Provided passage
** begin **

# It's been found :D



## Catwoman76 (Feb 9, 2011)

Yes it's a miracle , the DS has been found in Tia's bedroom, about 5.20pm.
The girls looked for the Ds when we got home.  They were eating their dessert and I said" J can you think of a another place you may have put it or somewhere you might not of looked, because I will have to have a word with your mum's because we still can't find the DS. J said " oh can I go and have another look, I said yes of course you can" J left the table ( even though I wouldn't normally allow this in the middle of eating) and a minute later she said she found it.  There in her hand was Tia's turquoise DS.  I was gobsmacked but so happy at the same time, Tia was over the moon with happiness, and J said she found the DS behind Tia's Cd tower!!!!!!!! J got the prize, and was out the door so quickly, when her mum turned up, that she left her MP3 player on top of the freezer, but EL ran after her, and gave it back to J, well, all's well that end's well. I don't know how she did it, it's all very suspicious, but Tia has got it back and we we have to draw a line underneath it.  So I had to let you all know. Whoa hoo!!!. The girl in question will not be coming back to our house. Sheena


----------



## Steff (Feb 9, 2011)

Yayyy so pleased hun the DS has been found what a weight off your and Tias mind, mmmm im pleased that girl wont be coming back to your house either what she did was horrible, aww im so happy xx


----------



## Monica (Feb 9, 2011)

** end **

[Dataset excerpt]

** begin **

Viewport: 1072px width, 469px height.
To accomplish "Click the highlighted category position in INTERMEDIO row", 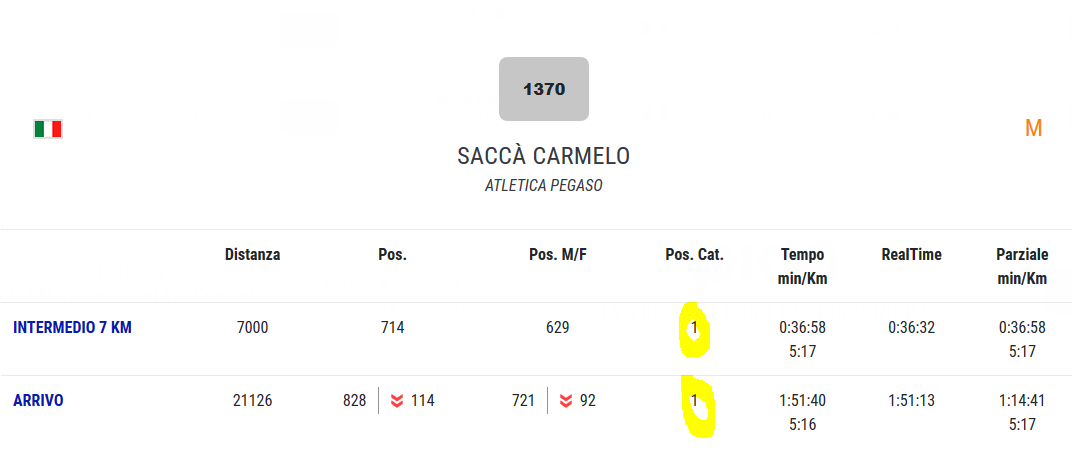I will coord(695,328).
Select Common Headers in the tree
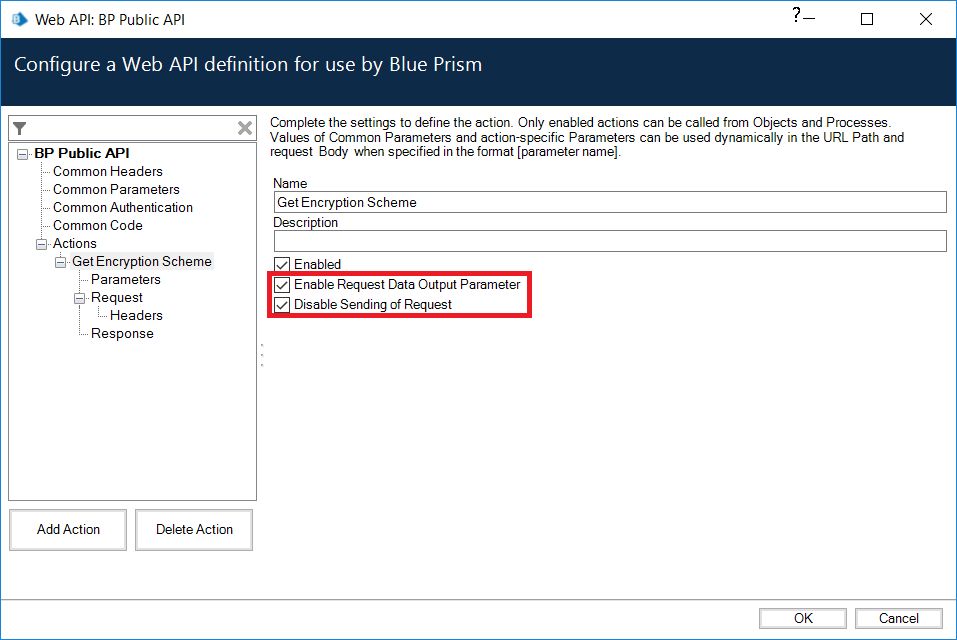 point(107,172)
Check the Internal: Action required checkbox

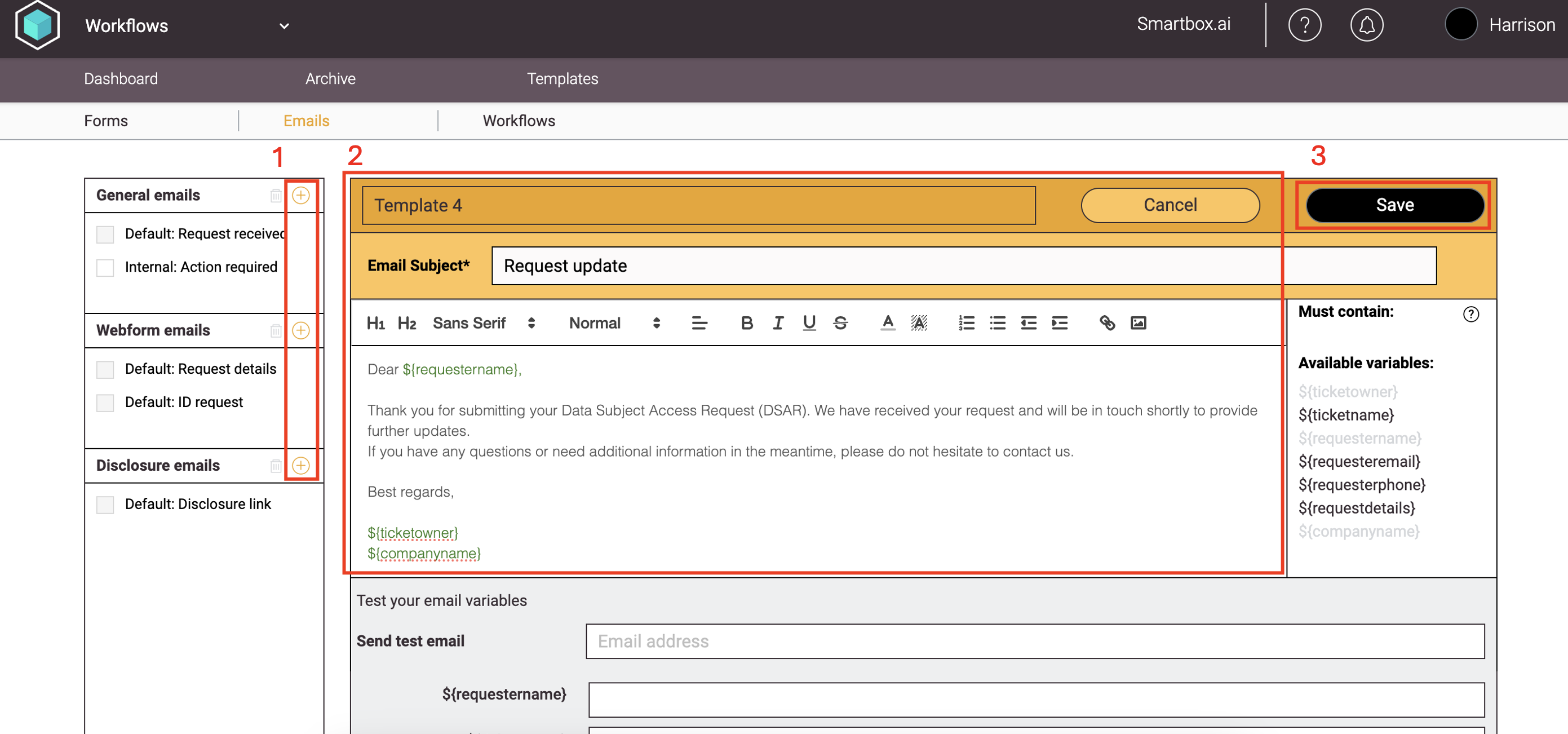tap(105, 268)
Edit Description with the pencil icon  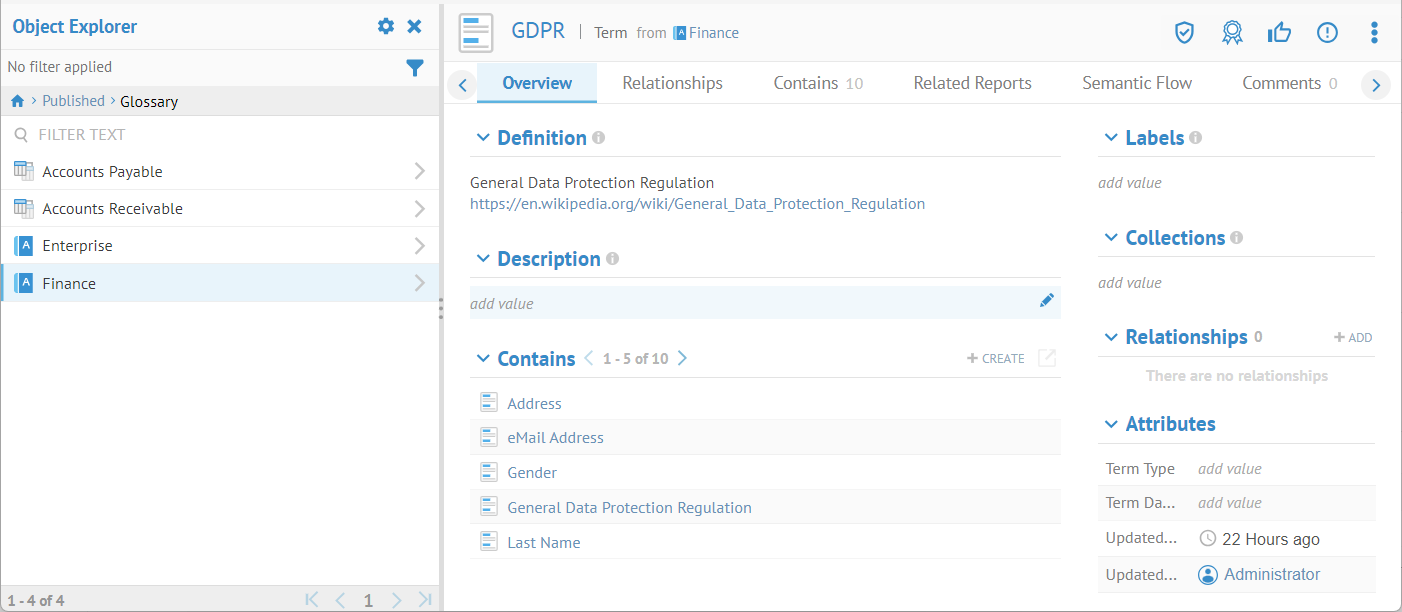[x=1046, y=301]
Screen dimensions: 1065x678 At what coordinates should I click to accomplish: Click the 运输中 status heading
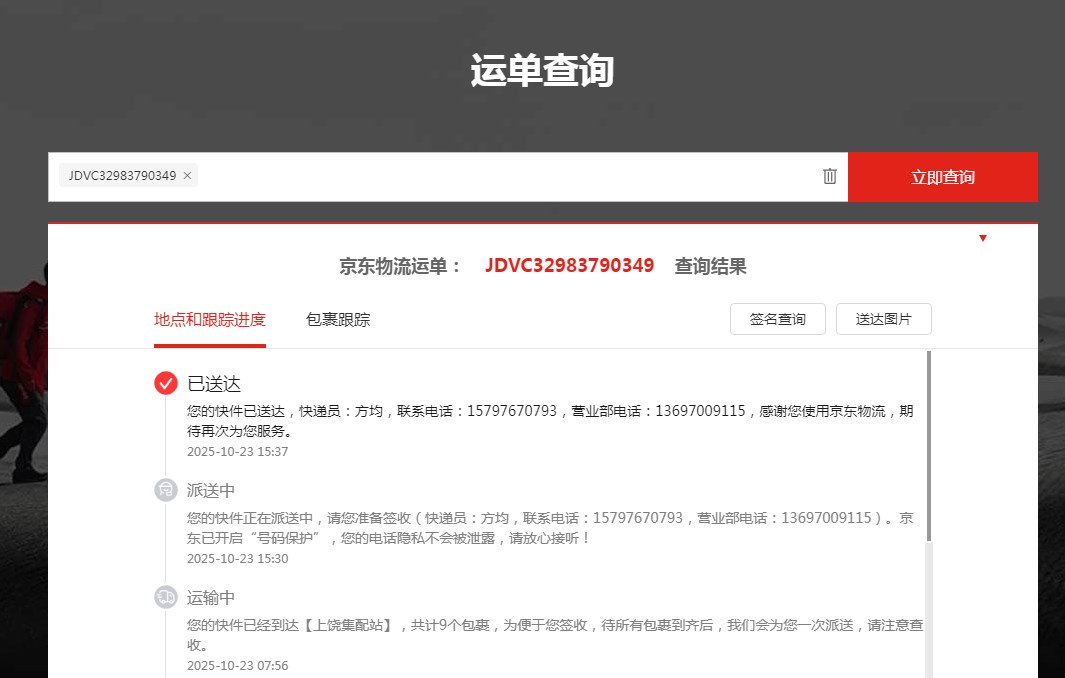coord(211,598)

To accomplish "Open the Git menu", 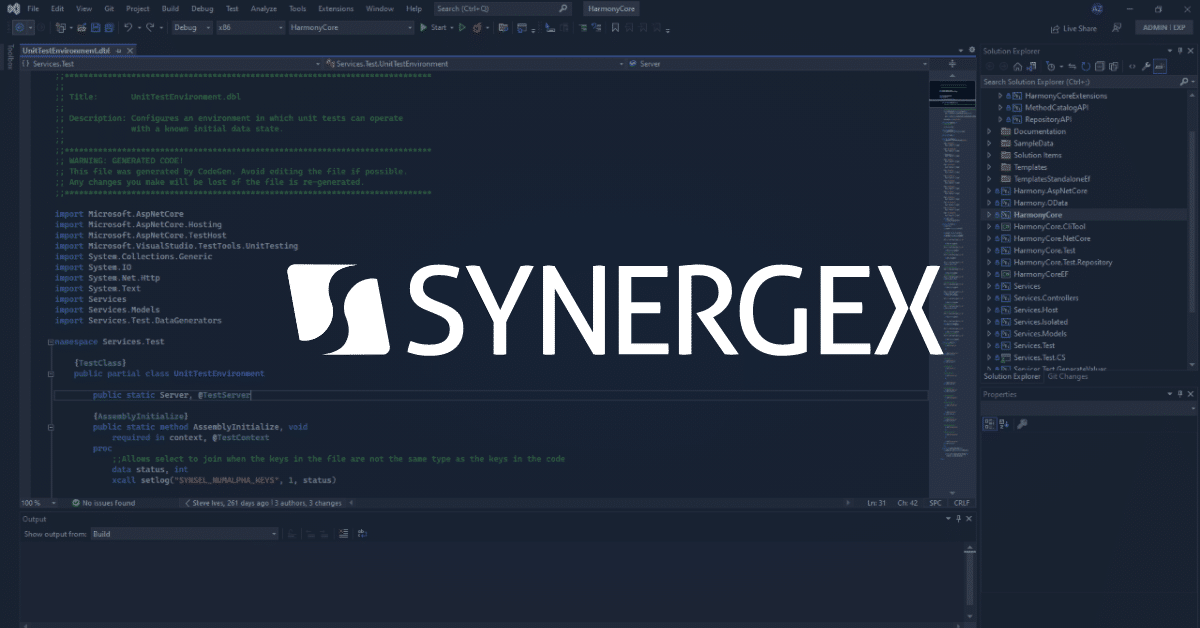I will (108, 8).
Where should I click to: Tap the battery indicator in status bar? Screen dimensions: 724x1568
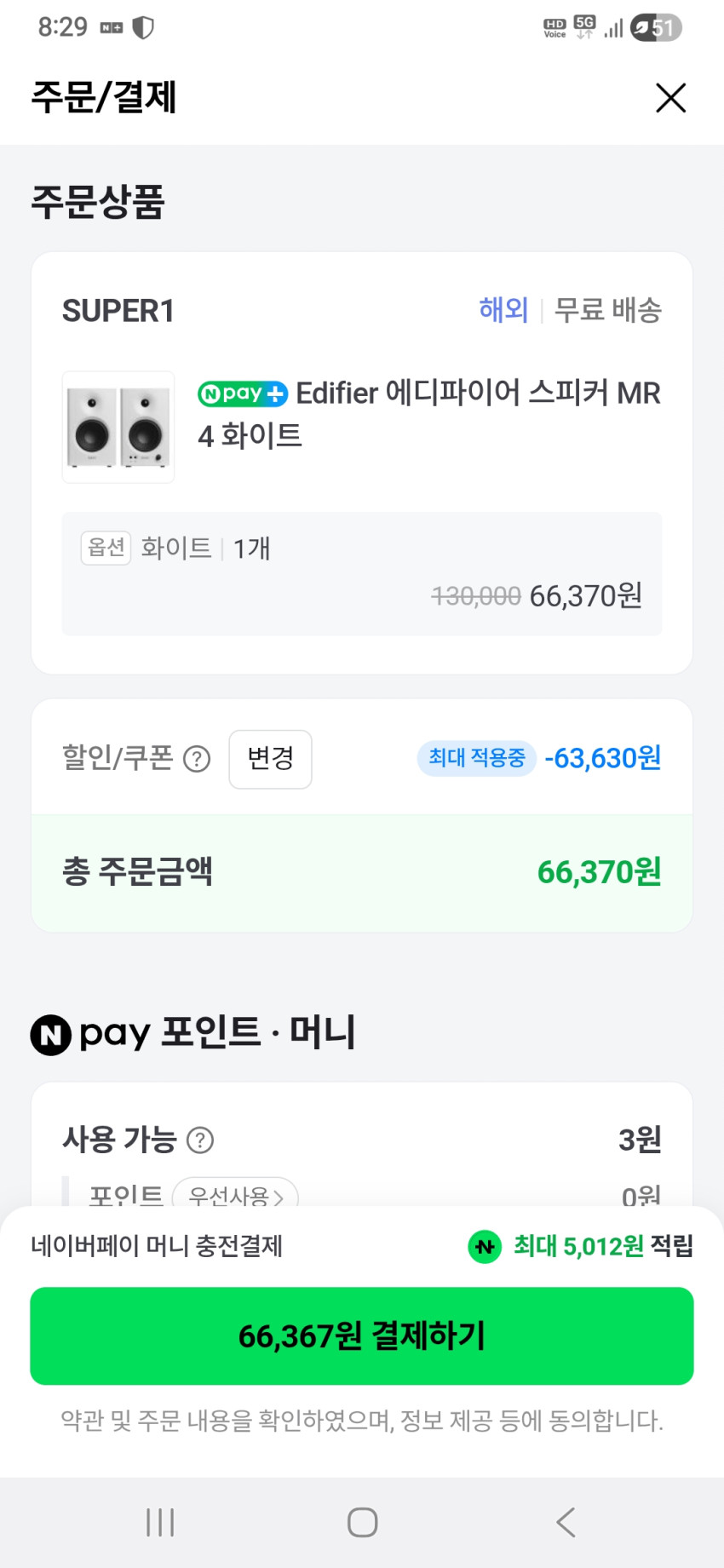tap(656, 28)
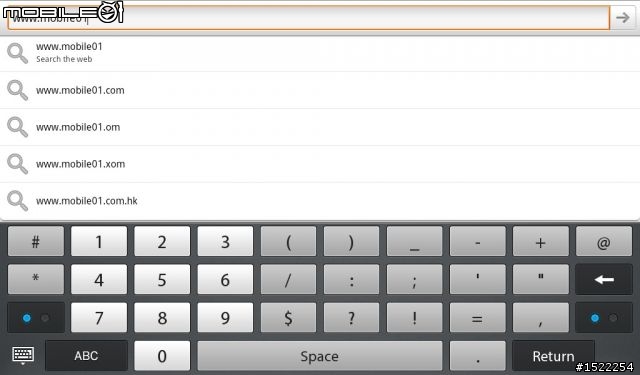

** end **

What you have to do
Continue the forum thread about Tia's missing DS being found, starting after its last line. Nothing in the data is relevant here.

The reply
That's brilliant! I hope the other girl's games will suddenly turn up too, now J hasn't got a DS anymore.
Quite right that J isn't coming to your house anymore. We had to do the same with one of Carol's friends who stole her purse.


----------



## macast (Feb 9, 2011)

oh wow.... Sheena..... that is brilliant.  did you already look behind the tower?  could it have been there?  otherwise how did J manage to get down from the table and find it when her mum had taken home her school bag so presumable she had nowhere to hide it to bring it back.

so glad it is all sorted.... let's hope the other girl gets her games back too


----------



## Pumper_Sue (Feb 9, 2011)

Phew thank goodness for that.  Now fingers crossed the other little lass has her games returned as well.


----------



## Catwoman76 (Feb 9, 2011)

macast said:


> oh wow.... Sheena..... that is brilliant.  did you already look behind the tower?  could it have been there?  otherwise how did J manage to get down from the table and find it when her mum had taken home her school bag so presumable she had nowhere to hide it to bring it back.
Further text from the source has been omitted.